--- START ---

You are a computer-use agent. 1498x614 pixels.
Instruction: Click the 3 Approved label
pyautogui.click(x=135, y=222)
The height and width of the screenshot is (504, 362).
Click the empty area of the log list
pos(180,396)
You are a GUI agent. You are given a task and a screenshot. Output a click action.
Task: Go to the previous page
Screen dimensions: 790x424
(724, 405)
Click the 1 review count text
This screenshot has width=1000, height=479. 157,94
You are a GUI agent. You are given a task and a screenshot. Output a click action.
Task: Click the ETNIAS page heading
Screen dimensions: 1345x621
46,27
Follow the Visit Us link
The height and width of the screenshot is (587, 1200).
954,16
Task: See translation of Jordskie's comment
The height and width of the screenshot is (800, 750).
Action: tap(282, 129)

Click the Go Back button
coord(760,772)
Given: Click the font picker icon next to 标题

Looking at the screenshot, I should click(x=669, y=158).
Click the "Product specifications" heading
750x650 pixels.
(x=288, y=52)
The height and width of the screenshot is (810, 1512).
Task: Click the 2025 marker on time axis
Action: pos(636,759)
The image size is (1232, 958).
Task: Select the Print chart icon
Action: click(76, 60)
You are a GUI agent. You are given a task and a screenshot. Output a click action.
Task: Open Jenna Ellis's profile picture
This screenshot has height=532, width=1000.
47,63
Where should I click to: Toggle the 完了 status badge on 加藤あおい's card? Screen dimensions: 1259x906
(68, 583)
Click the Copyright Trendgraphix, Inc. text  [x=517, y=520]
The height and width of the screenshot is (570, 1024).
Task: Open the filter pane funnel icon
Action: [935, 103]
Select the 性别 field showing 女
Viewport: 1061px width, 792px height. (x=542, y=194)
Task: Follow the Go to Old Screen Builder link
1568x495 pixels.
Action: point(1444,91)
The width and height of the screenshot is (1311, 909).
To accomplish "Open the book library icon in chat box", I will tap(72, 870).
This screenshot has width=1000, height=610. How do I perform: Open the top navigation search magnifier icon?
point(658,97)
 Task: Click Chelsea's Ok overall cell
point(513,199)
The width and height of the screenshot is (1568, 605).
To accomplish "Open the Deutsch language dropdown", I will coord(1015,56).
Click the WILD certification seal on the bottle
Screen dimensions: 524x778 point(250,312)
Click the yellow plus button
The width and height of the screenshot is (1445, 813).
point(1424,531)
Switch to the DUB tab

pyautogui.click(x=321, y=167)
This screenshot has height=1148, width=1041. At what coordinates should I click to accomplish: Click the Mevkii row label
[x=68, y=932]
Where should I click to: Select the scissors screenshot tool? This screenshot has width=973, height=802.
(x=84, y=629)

--- END ---

Your answer should hold exactly the lines from the one containing "Select the 性别 field showing 女" through the end of the entries above, and nothing else.

> [Written reply]
Select the 性别 field showing 女
Viewport: 1061px width, 792px height. (x=542, y=194)
Task: Follow the Go to Old Screen Builder link
1568x495 pixels.
Action: point(1444,91)
The width and height of the screenshot is (1311, 909).
To accomplish "Open the book library icon in chat box", I will tap(72, 870).
This screenshot has width=1000, height=610. How do I perform: Open the top navigation search magnifier icon?
point(658,97)
 Task: Click Chelsea's Ok overall cell
point(513,199)
The width and height of the screenshot is (1568, 605).
To accomplish "Open the Deutsch language dropdown", I will coord(1015,56).
Click the WILD certification seal on the bottle
Screen dimensions: 524x778 point(250,312)
Click the yellow plus button
The width and height of the screenshot is (1445, 813).
point(1424,531)
Switch to the DUB tab

pyautogui.click(x=321, y=167)
This screenshot has height=1148, width=1041. At what coordinates should I click to accomplish: Click the Mevkii row label
[x=68, y=932]
Where should I click to: Select the scissors screenshot tool? This screenshot has width=973, height=802.
(x=84, y=629)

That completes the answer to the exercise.